Unfortunately, some of the worst automobile crashes are caused by drinking drivers. If you are injured by a drinking driver, there is a possibility that you can recover punitive damages in addition to compensation for your injuries. However, this is not as big a deal as it might seem.
First of all, in order to receive punitive damages, you usually have to go to trial. While the threat of punitive damages may cause an insurance company to pay more money for a claim, in the big picture there is one simple fact: Insurance companies don’t pay punitive damages. The individual pays them.

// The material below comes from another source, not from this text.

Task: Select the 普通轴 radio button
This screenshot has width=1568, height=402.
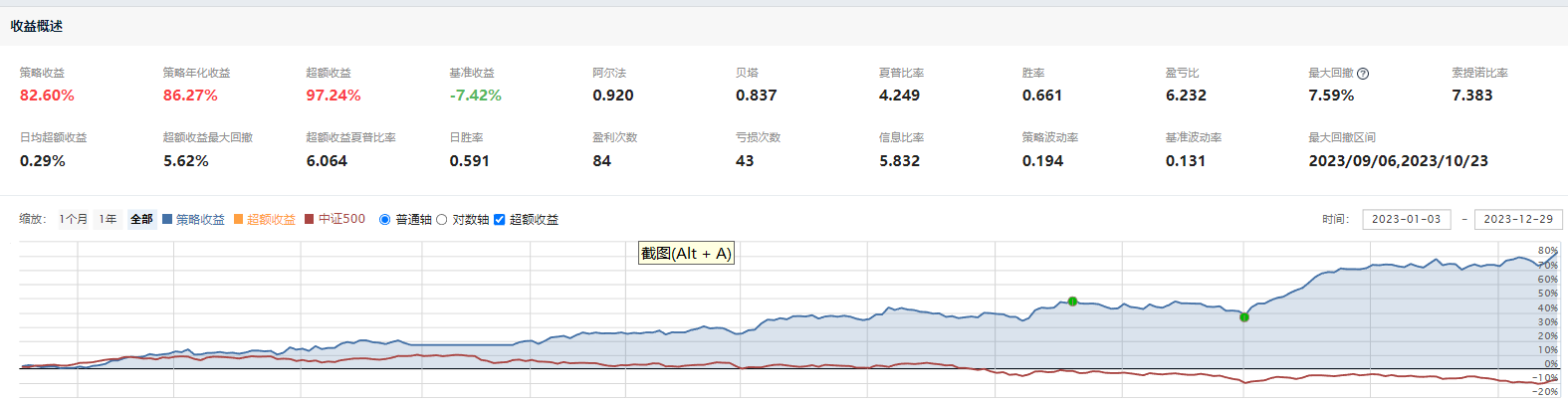Action: (385, 220)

Most individuals don’t have sufficient funds to pay punitive damages and usually their most valuable asset is their home. In Florida, as in most states, a person’s home is largely immune from collections. As a result, the prospect of collecting punitive damages is remote.

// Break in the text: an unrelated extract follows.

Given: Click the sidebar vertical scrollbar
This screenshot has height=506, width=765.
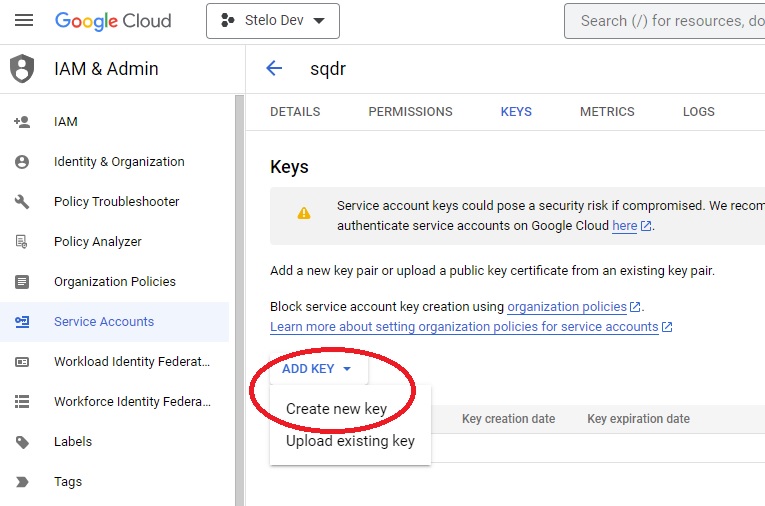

In a lot of states, an individual who is injured by a drunk driver may be able to recover damages from the bar or social host that served the liquor. Not so in Florida except for a couple of exceptions.
In Florida, one of the top industries is tourism. The Florida State Legislature has decided that the tourism industry is more important than protecting its citizens from drunk drivers. The Legislature made a policy decision to protect businesses that depend upon tourism. As a result, Florida’s liquor liability law is designed to protect retail establishments. Florida’s liquor liability law or “Dram Shop Law” can be found in Florida Statutes, section 768.125. Only under very limited circumstances does this statute create liability for retail establishments that serve alcohol.

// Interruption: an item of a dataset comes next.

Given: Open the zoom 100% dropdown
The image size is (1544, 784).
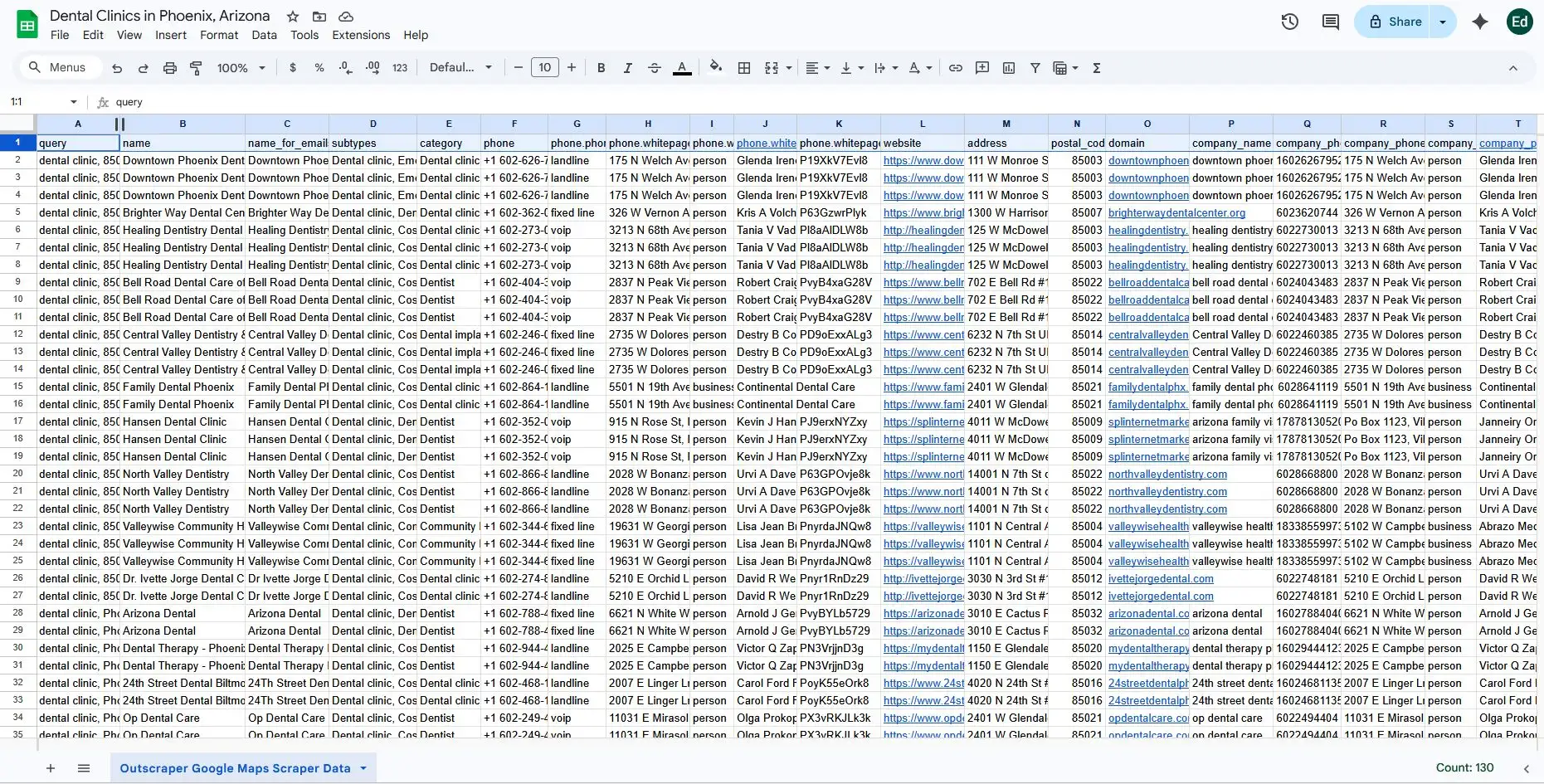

Generally, if one willfully sells or furnishes alcohol to a person not of lawful drinking age (21), or knowingly serves a person habitually addicted to the use of alcohol, that person or entity may become liable for injury or damage caused by or resulting from the intoxication of such a minor or person. In other words, if you sell or give alcohol to a person over the age of 21 you are probably not responsible for that person’s actions, even if they are intoxicated. This is much different than Dram Shop Laws in other jurisdictions, which often impose liability for serving visibly intoxicated patrons.
It is a much different story if the person who is furnished alcohol is a minor. Even if a bar is furnished a fake I.D and it’s determined that the bar should have known it was fake, then the retail establishment is responsible. The law speaks in terms of furnishing alcohol to minors. A social host is responsible for damages resulting from a minor’s intoxication.
Parents of minors who decide to have a party where alcohol is served to minors may be responsible for damages caused when a minor who is intoxicated leaves the house and causes injuries or becomes injured. Criminal charges can also be filed against the parents.
It is very important that potential claims for personal injuries involving alcohol be fully investigated. If a minor is involved, than it is quite possible that liability is imposed by statute. However, if an intoxicated adult leaves an establishment that serves alcohol and causes injury or even death, the liability of the business that served the alcohol depends on traditional legal theory, such as negligence.
Given the limits of Florida’s laws, the Hudson Law Office goes the extra mile in investigating potential claims against drunk drivers and retail establishments serving alcohol. Remember, these establishments may still be negligent even though they did not violate Florida’s Dram Shop Statute.